> _Your assignment_
Look below for the line that contains "Instruction: Expand the Learn More dropdown", then quote it and all the lines after it, exactly, with the pictures left out.

> _Recorded information_
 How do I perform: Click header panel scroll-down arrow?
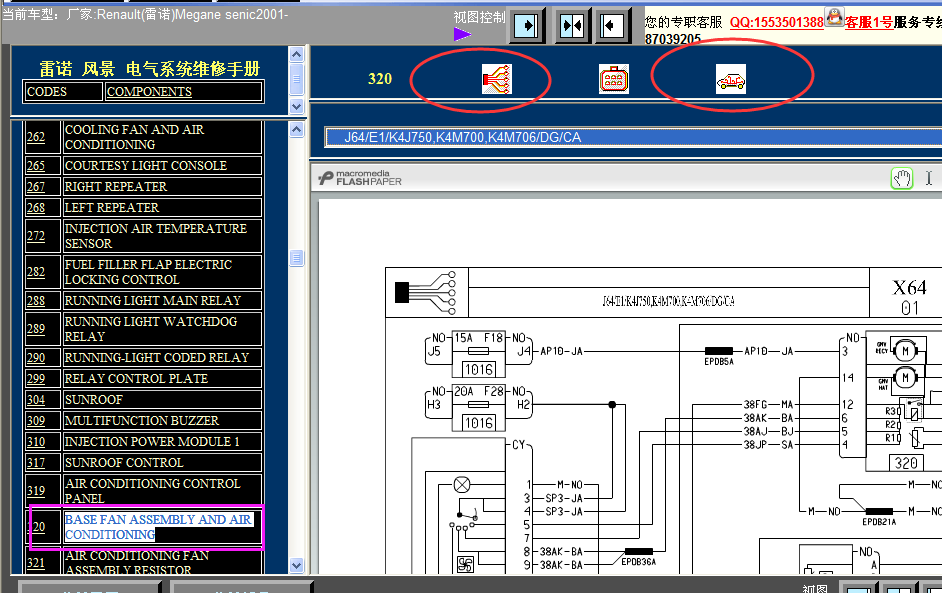(296, 106)
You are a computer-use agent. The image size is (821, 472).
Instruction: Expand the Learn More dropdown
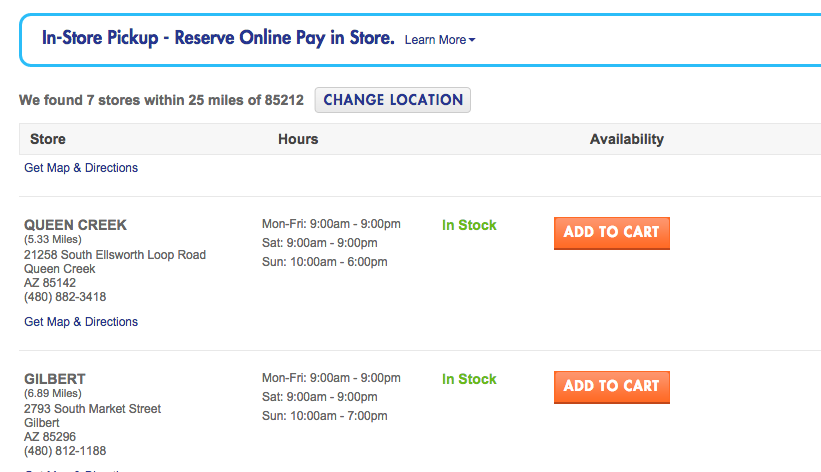point(440,40)
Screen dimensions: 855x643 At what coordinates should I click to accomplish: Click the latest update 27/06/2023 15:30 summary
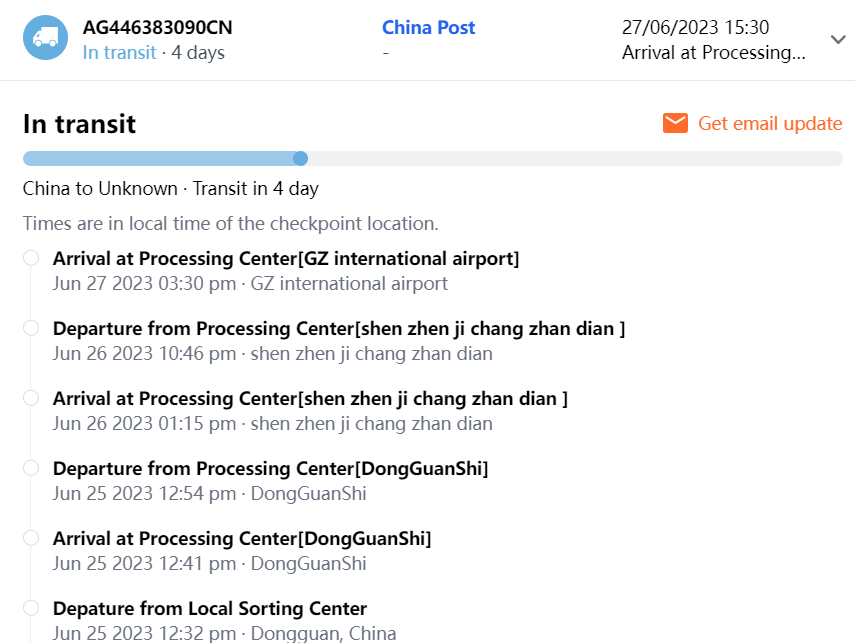713,40
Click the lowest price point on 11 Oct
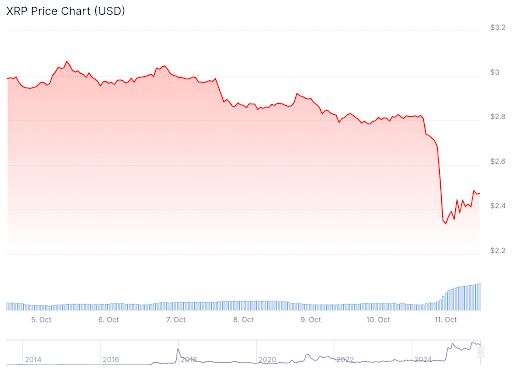The width and height of the screenshot is (512, 374). point(445,223)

> _Response below_
Instruction: Expand the Learn More dropdown
point(440,40)
Screen dimensions: 855x643 At what coordinates should I click to accomplish: Click the latest update 27/06/2023 15:30 summary
713,40
Click the lowest price point on 11 Oct
The width and height of the screenshot is (512, 374). point(445,223)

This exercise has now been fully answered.